---- Фрагмент текста
Дочь колдуна, заколдованный королевич и все-все-все
Дочь колдуна, заколдованный королевич и все-все-все
На наш взгляд, и первый драматический опыт Толстого — кукольная пьеска «Дочь колдуна, или Заколдованный королевич», появившаяся в том же шестом выпуске «ЖЛТХО», была полна разнообразных сообщений, адресованных узкому кругу.
Где-то в декабре 1908 года он пишет Волошину о своей лихорадочной занятости; конечно, речь тут идет о писании экспериментальных пьес для Мейерхольда. Толстой увлекается Мейерхольдом и проникается его идеями. Мейерхольд приглашает молодого автора участвовать в новаторском проекте театра-кабаре «Лукоморье»: такому театру нужны маленькие пьесы. Толстой пишет для него несколько вещей. Из них сохранилась только упомянутая пьеса.
Милый, хороший Макс, после трех недель безумия, бессонных ночей, чтения стихов, после запойной работы, когда каждый день писалось по одной одноактной пьесе в стихах, короче, после трех недель петербургской жизни, я, пристыженный и на себя негодующий, умоляю тебя — приезжай скорее.
<…> Сейчас Петербург захотел искусства, пахнущего кабаком. Открываются кабаре. Одно из них, «Лукоморье», где все декаденты устроили скандал, ушло из «Театрального» клуба и открывает свой театр. Мейерхольд зачинщик всего, конечно. Вот там-то и положится начало новой русской комедии, обновятся и распахнутся чахлые души. Я верю в это.
--------
---- Исходные данные
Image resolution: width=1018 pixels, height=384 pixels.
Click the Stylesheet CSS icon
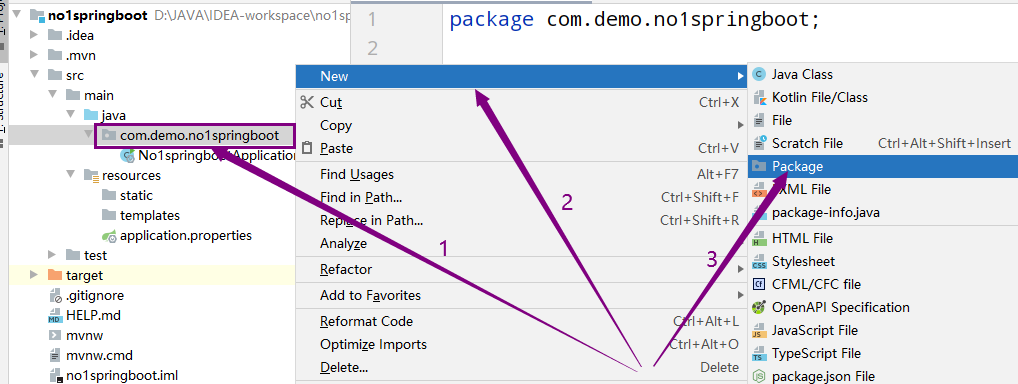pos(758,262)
--------
---- Исходные данные
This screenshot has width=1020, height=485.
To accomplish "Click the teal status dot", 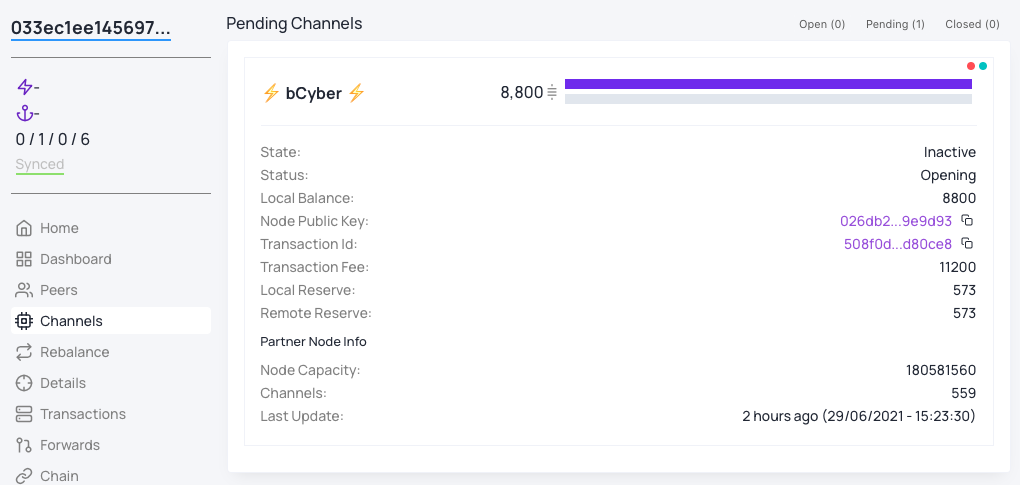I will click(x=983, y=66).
--------
— Задания —
**a.** Сколько пьес, написанных Толстым для «Лукоморья», сохранилось, если верить фрагменту текста?
**b.** Выпишите из фрагмента текста всё, начиная со слов «<…> Сейчас Петербург» и заканчивая словами «верю в это.».

— Ожидаемые ответы —
**a.** Только одна: кукольная пьеса «Дочь колдуна, или Заколдованный королевич».

**b.**
<…> Сейчас Петербург захотел искусства, пахнущего кабаком. Открываются кабаре. Одно из них, «Лукоморье», где все декаденты устроили скандал, ушло из «Театрального» клуба и открывает свой театр. Мейерхольд зачинщик всего, конечно. Вот там-то и положится начало новой русской комедии, обновятся и распахнутся чахлые души. Я верю в это.